Work request
From the line that contains "Click yellow thunderstorm" to the final line of the records below, print each line exactly and leave every picture out.

Supplied data
################

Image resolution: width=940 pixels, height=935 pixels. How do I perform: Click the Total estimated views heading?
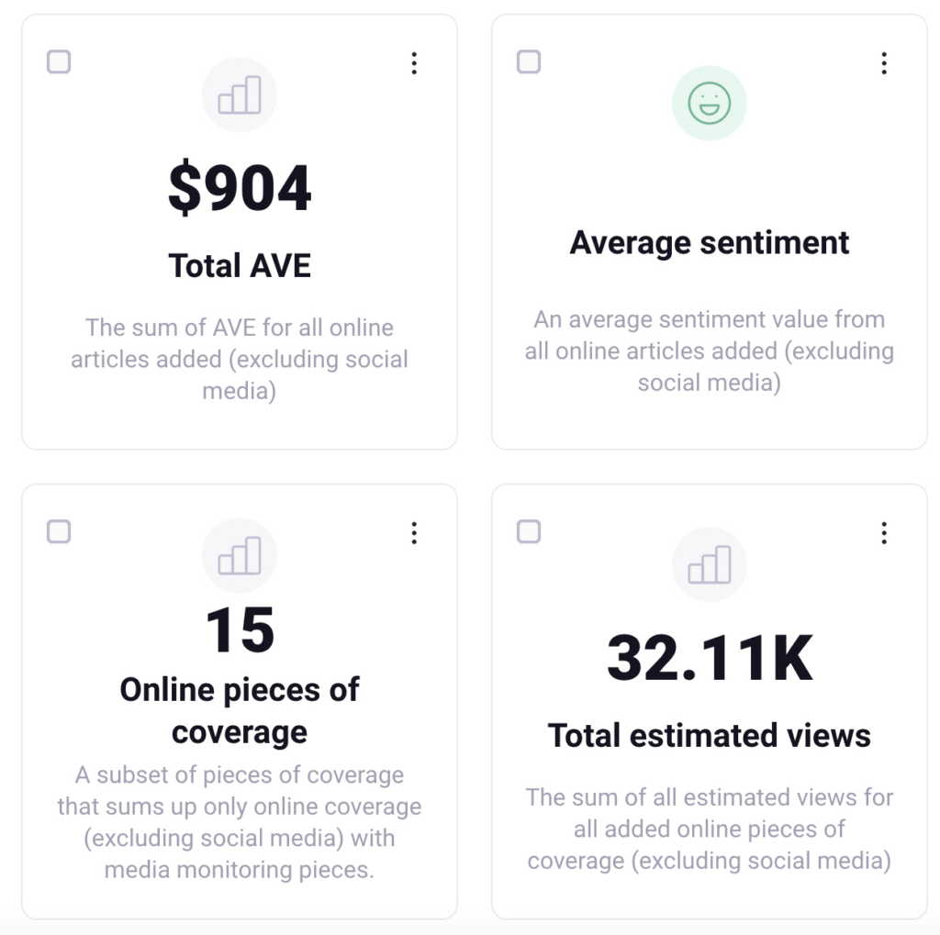(x=710, y=736)
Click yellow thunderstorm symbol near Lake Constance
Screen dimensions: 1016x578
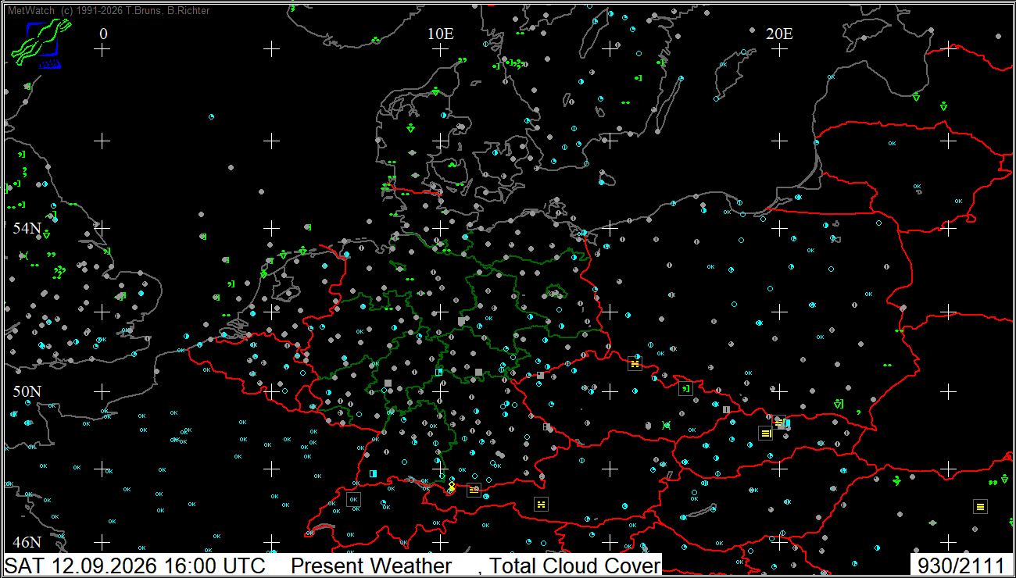[x=451, y=487]
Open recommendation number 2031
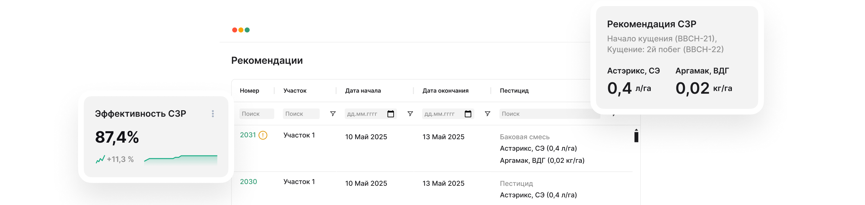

################

Worked solution
Click yellow thunderstorm symbol near Lake Constance
Screen dimensions: 1016x578
[x=451, y=487]
Open recommendation number 2031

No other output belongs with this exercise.